My eyes moved to the dark, desolate world outside. “Drat,” I hissed into the phone, launching from my seat. I pressed the button on the bus and it started to slow, the driver’s eyes meeting mine.
“Not the answer I was expecting,” Asher replied with humor in his tone.
I rushed down the aisle as the driver came to a stop. I gave him a grateful smile, stepping out into the chilly night.
“No, it wasn’t because of you,” I reassured him as I started walking. “I missed my stop and my feet hurt. I just tacked an extra ten minutes of pain onto my journey,” I informed him, walking quickly along the lonely streets.
There was a long pause. “Your stop?” Asher repeated, the humor gone from his voice.
“Yeah, my stop,” I agreed, rubbing at my shoulders, wishing I’d worn a thicker jacket.
“Please do not tell me you are on a bus,” he said slowly.
“I’m not on a bus,” I answered. “I’m off the bus and walking home.”
Another loaded pause. “Walking home?” His voice was granite.
I screwed up my nose. “Yes, why do you keep repeating everything I’m saying? Is there a bad connection?” I asked in confusion.
“No, Lily.
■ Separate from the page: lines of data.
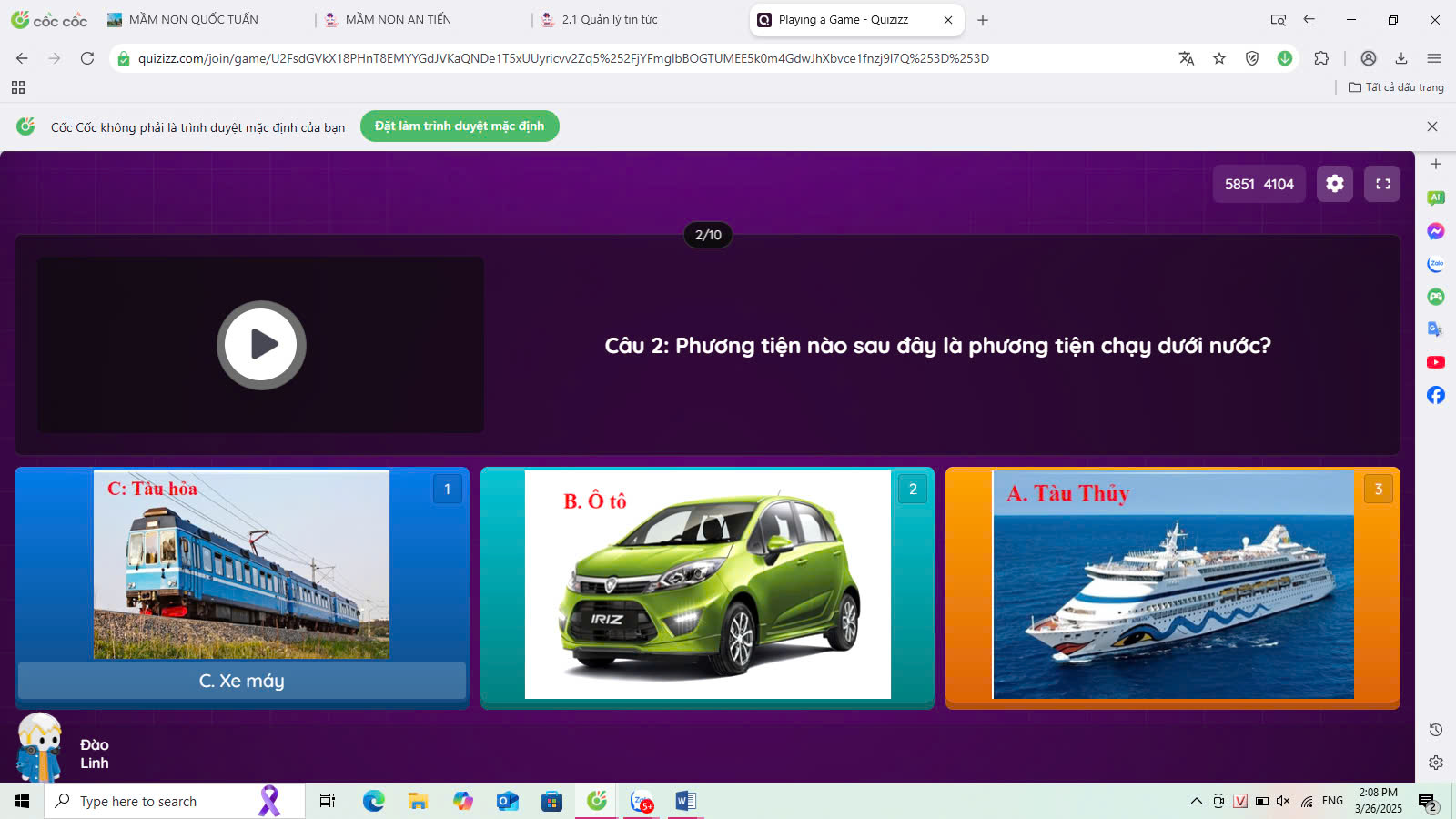
Task: Bookmark this page with the star icon
Action: (x=1219, y=58)
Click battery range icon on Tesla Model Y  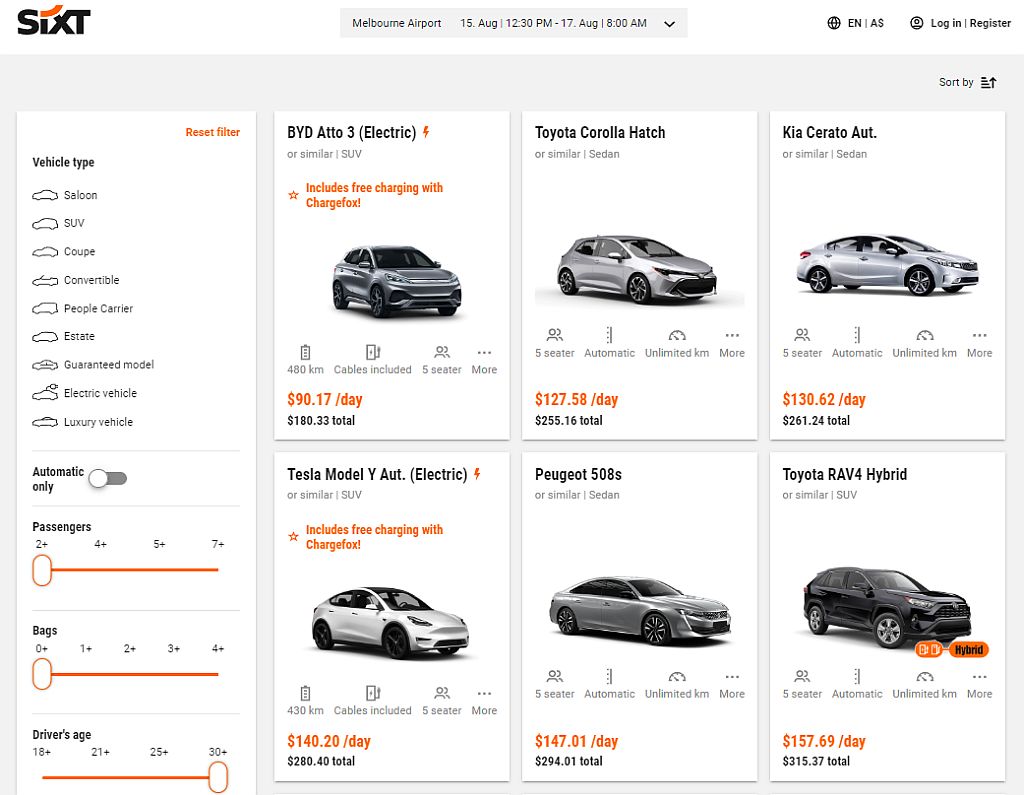(305, 693)
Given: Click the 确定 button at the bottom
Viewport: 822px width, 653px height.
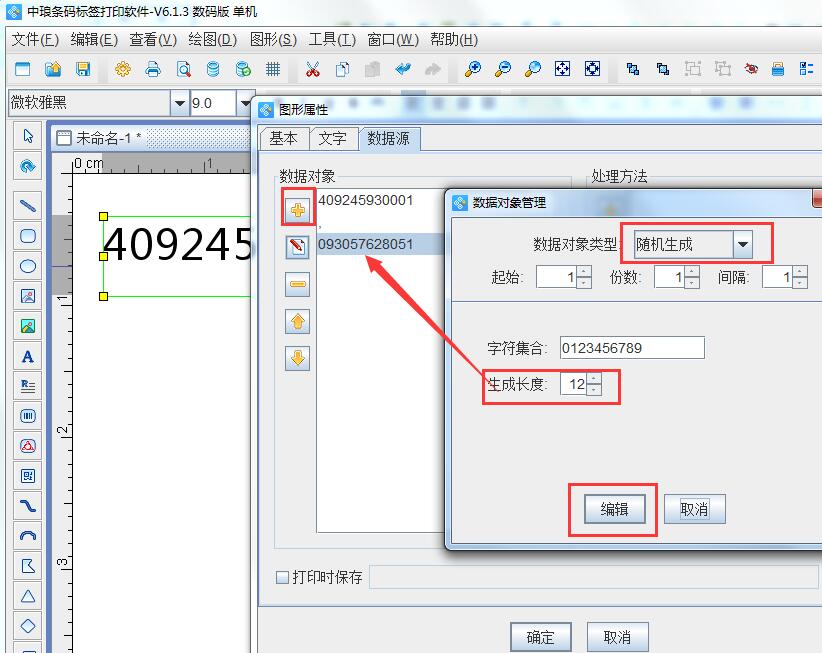Looking at the screenshot, I should 540,636.
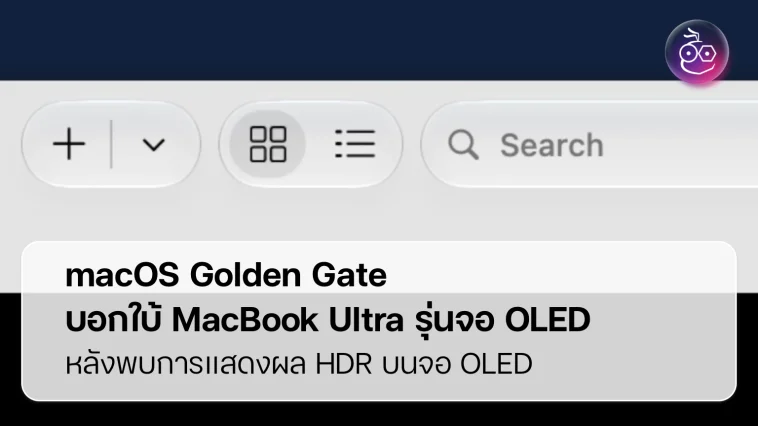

I can hear you loud and clear, I just can’t quite believe what I’m hearing,” he said tightly. “You’re walking home at three in the morning, alone in your neighborhood, am I correct?” His tone was flat.
“Yes,” I responded slowly, registering his anger, even on the phone.
“Fuck,” he shouted and I jumped. “Do you know how difficult it is knowing this shit and being half a fuckin’ hour away?” he gritted out.
“It’s fine—” I started.
“It’s not fine,” he cut me off angrily. “You live in a seriously shady part of town. It’s the middle of the night, you’re walking home alone. Have you got any goddamned sense of self-preservation?” he bellowed into the phone.
I straightened my spine, glancing around me. The neighborhood wasn’t great, I’d admit. And it wasn’t my usual habit to be out and about at this time, but I’d done it a handful of times and didn’t encounter problems. There were even a couple of scantily clad girls across from me stumbling home. A lot of college kids lived in this area, thanks to cheap rent.